Les frères Noah et Logan Miller ne sont pas les premiers à approcher l’Ouest américain via l’angle de l’absurde. Shérif Jackson (traduction sans la moindre saveur du titre original, le plus ambigu Sweetwater) a pourtant son délire bien à lui : un shérif dansant, un prophète mormon illuminé, le tout dans un coin d’Amérique photographié comme une Arcadie sauvage, sous un ciel colossal ne pouvant, d’emblée, qu’abriter une confrontation titanesque.
Le shérif Jackson (Ed Harris) et le prophète Josiah (Jason Isaacs) vont ainsi s’affronter, avec en toile de fond la vengeance mutique de Sarah (January Jones), ex-prostituée rangée et dont le mari a été assassiné. Elle qui était au départ un personnage étrange, intéressant et auquel le non-dit conférait un lustre certain, n’a à présent plus pour elle que le massacre systématique, mécanique de ceux qui l’on privée de son époux, tandis que le shérif et le prophète sont engagés dans une vigoureuse bataille d’ego.
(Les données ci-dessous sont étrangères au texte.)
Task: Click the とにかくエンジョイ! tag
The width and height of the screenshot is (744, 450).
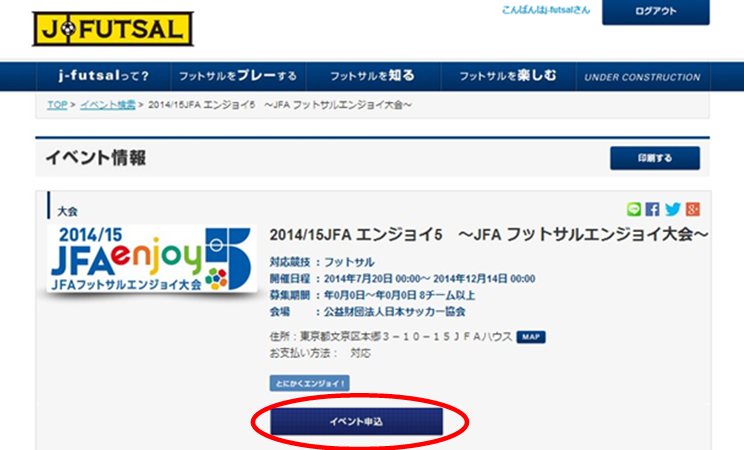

Vengeresse, l’ex-prostituée se transforme instantanément en implacable machine de mort tandis que le prophète et le shérif transcendent leur condition de simple personnage pour devenir, respectivement, les avatars des pouvoirs spirituel et séculaire, évidemment antithétiques. Le mystère s’évanouit, et les personnages perdent toute humanité, devenant des pantins uniquement définis par leur caractéristique principale, leur gimmick, assuré par le cabotinage outrancier d’Harris et d’Isaacs, et par le non-jeu consternant de January Jones – et la vacuité qui va avec.
D’une approche du western – ces personnages singuliers, une esthétique visuelle au lyrisme grandiose – qui semblait, de prime abord, plutôt rafraîchissante, ne reste alors plus grand chose. Les frères Miller semblent se désintéresser de leur cadre, de leur genre, dès que ceux-ci ne servent plus directement les aspects les plus caricaturaux des personnages : le film est au service de ceux-ci, sans la moindre nuance. Mais, pour chaotiques, extrêmes qu’ils soient, les protagonistes révèlent rapidement à quel point ils sont superficiels.
C’est d’autant plus dommage que les prémices du film semblaient prometteurs, avec une dynamique inverse, une tentative d’insérer le chaos, l’inattendu dans un Ouest magnifié, idéalisé ; de percer sous la surface le carcan d’un genre malgré tout très codifié. Mais Noah et Logan Miller s’avèrent incapables de ménager la subtilité de leur point de départ, l’entropie autosatisfaite de leurs personnages dévorant toute forme de contenu. Tout cela, sans s’apercevoir que, sans contrepoids, ces personnages-concept sont des façades, des fantoches qui tournent à vide.